[Start of Attachment]
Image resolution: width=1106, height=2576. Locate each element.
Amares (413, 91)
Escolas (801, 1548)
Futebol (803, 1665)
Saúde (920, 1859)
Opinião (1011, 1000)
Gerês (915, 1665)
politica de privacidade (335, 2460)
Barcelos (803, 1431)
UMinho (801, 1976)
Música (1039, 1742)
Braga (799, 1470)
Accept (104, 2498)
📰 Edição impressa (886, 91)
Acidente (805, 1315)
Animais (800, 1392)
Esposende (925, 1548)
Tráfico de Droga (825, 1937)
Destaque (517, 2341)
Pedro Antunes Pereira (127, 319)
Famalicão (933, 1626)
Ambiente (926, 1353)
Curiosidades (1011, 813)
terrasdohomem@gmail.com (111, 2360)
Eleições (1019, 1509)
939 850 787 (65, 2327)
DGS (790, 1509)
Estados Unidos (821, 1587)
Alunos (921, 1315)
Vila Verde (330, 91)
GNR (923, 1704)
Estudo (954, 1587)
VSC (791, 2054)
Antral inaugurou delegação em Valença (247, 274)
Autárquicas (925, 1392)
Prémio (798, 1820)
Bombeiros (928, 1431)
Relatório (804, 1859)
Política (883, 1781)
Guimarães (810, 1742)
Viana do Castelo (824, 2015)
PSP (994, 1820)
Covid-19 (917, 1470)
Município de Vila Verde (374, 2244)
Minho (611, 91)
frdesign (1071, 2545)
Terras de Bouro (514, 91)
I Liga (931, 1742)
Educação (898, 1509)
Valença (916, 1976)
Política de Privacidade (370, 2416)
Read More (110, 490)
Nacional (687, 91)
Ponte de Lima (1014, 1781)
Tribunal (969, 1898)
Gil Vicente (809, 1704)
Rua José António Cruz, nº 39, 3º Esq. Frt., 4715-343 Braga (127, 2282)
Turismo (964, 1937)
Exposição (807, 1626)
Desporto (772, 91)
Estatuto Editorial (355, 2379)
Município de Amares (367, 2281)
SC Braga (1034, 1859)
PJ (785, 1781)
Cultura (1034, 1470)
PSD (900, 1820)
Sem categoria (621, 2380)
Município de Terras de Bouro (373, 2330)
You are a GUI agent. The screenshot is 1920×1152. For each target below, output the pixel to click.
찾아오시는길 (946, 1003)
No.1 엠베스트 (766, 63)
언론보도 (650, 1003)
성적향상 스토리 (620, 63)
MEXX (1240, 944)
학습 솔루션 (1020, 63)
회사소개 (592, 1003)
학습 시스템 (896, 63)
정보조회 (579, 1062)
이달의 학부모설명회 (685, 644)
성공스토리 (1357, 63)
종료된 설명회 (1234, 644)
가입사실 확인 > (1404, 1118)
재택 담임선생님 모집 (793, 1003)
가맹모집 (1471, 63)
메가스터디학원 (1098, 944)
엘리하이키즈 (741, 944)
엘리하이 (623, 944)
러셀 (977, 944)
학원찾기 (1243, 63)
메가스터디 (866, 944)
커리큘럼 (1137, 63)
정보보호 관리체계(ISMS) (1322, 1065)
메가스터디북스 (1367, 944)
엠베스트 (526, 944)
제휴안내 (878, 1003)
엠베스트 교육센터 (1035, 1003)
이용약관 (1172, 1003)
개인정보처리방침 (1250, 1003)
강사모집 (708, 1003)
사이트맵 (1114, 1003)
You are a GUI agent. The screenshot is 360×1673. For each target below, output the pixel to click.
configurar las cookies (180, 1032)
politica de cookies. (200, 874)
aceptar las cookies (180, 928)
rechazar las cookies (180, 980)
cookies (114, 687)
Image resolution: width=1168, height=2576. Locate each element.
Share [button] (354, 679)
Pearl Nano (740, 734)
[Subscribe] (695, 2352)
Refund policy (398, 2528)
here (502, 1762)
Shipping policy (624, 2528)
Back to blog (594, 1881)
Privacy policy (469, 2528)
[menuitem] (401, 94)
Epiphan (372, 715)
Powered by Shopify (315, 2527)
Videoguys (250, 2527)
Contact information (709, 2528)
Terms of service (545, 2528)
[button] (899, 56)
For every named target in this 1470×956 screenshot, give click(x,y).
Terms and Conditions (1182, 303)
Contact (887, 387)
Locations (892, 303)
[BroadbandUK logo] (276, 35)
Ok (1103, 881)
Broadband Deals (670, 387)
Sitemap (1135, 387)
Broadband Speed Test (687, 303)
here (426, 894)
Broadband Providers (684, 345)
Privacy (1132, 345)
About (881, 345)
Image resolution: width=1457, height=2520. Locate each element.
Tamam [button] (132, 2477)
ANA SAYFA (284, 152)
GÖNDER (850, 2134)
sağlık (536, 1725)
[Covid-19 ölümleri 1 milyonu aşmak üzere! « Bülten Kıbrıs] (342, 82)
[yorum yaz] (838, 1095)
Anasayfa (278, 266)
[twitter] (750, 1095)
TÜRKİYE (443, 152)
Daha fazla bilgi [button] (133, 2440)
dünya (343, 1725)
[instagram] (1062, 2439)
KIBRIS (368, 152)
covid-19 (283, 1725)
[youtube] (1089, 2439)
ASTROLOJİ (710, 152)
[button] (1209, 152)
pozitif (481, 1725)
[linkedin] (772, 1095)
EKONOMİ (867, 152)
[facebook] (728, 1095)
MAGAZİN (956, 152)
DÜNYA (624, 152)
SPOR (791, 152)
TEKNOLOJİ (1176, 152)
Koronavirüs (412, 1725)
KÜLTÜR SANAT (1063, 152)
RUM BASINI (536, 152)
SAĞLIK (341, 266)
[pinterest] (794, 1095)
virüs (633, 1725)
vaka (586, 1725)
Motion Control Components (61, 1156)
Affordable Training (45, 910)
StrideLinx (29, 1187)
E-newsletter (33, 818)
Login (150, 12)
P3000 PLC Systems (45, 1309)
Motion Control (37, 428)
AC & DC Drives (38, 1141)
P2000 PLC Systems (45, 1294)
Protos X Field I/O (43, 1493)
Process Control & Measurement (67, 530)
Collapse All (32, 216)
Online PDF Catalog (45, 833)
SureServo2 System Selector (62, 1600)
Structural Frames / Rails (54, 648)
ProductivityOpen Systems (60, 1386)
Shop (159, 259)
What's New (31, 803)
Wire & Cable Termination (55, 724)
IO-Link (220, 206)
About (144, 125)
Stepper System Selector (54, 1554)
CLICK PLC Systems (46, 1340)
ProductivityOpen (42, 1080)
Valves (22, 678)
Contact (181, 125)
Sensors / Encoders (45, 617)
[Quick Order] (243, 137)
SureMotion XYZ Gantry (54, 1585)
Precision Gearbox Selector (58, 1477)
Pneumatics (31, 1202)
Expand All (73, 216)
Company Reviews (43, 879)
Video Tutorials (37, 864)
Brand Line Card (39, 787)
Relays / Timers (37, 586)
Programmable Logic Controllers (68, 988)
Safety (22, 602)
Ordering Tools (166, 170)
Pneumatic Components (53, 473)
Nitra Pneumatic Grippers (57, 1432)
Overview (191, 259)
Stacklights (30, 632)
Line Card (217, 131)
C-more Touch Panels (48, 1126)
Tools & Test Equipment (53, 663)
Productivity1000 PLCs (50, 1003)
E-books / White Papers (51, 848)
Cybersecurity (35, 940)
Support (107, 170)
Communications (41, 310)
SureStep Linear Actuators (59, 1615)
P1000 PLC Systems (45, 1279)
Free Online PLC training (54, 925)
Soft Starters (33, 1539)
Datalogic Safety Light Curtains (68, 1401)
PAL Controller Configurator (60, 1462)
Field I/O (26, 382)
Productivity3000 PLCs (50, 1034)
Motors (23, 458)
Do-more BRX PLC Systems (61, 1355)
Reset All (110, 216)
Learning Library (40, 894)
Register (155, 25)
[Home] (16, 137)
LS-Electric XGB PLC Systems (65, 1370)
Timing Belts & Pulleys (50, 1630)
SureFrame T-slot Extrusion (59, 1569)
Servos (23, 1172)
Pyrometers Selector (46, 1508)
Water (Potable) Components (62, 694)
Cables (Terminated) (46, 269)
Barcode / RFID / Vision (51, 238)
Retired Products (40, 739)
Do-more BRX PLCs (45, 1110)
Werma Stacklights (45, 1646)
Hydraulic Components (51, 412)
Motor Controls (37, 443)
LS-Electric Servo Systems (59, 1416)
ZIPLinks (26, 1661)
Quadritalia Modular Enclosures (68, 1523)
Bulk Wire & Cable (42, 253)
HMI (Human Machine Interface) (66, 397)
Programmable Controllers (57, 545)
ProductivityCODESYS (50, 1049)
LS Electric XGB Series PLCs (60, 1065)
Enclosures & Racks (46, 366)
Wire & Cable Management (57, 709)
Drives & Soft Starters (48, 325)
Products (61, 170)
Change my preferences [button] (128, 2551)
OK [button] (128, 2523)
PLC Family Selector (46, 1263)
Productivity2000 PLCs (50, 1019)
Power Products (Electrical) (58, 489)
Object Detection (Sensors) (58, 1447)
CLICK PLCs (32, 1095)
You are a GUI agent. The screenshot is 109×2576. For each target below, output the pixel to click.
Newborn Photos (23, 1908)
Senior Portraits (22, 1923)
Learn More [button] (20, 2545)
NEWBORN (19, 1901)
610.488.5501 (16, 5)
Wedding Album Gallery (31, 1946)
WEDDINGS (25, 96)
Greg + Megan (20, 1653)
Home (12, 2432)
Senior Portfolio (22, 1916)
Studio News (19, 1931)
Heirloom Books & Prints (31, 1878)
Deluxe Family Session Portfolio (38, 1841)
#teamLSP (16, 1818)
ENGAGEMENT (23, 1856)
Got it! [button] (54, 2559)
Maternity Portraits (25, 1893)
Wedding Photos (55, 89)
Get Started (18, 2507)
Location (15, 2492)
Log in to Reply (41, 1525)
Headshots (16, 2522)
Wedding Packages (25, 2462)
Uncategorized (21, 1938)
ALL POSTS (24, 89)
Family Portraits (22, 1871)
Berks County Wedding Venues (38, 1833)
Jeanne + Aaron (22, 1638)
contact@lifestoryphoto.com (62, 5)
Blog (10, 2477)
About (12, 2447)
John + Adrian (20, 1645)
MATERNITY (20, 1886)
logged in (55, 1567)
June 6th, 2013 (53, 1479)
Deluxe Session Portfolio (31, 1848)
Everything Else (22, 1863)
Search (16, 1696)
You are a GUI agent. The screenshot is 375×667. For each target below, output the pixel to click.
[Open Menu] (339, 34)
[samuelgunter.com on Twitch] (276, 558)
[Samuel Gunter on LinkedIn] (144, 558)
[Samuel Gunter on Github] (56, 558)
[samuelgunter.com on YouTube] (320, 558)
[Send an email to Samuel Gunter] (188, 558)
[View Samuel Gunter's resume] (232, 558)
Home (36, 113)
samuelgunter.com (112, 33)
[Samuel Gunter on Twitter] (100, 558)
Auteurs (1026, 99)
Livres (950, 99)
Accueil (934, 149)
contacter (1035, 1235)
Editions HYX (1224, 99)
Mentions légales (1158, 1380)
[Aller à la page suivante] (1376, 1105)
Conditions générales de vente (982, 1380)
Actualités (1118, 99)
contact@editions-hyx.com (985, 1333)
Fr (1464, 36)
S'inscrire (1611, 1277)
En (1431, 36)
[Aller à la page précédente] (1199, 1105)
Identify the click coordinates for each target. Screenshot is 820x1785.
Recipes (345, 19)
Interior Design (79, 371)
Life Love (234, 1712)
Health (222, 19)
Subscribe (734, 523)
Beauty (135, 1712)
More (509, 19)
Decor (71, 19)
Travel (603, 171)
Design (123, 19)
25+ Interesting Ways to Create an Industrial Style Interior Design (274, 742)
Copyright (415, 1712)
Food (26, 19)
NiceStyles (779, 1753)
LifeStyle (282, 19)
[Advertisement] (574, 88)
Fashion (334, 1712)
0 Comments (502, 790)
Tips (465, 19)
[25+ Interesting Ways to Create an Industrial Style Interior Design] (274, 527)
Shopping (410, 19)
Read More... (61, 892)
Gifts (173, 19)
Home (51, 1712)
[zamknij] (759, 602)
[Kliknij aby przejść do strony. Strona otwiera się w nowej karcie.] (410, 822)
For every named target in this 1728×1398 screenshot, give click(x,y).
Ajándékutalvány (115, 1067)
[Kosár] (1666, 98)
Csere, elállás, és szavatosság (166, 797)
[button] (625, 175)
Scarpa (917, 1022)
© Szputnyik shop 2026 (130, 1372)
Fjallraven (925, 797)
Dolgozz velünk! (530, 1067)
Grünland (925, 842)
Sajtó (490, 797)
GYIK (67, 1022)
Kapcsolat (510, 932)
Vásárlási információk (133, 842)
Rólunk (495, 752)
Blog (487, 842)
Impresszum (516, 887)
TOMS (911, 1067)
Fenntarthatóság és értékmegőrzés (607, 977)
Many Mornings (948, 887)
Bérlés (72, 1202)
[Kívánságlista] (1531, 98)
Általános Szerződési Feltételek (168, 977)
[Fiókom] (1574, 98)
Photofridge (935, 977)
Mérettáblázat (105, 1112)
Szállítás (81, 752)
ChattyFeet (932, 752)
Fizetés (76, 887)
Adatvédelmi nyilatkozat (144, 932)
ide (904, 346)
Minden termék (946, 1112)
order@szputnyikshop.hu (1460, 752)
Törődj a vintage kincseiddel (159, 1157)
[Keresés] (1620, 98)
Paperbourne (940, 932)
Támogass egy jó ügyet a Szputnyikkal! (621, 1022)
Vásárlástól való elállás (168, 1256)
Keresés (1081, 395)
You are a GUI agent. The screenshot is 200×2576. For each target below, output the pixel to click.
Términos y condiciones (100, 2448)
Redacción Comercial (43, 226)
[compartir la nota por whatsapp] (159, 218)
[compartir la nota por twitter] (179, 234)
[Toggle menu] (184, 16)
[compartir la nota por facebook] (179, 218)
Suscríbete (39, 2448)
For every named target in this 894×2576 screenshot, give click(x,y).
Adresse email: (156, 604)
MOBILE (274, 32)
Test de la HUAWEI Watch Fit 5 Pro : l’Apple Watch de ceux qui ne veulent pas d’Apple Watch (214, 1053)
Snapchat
[End of Attachment]
Your goal: A verbatim transcription is needed of the lines above, starting at the line with "0 Comments (502, 790)" and ending at the line with "[Kliknij aby przejść", both included, and of nothing else.

Answer space:
0 Comments (502, 790)
Tips (465, 19)
[25+ Interesting Ways to Create an Industrial Style Interior Design] (274, 527)
Shopping (410, 19)
Read More... (61, 892)
Gifts (173, 19)
Home (51, 1712)
[zamknij] (759, 602)
[Kliknij aby przejść do strony. Strona otwiera się w nowej karcie.] (410, 822)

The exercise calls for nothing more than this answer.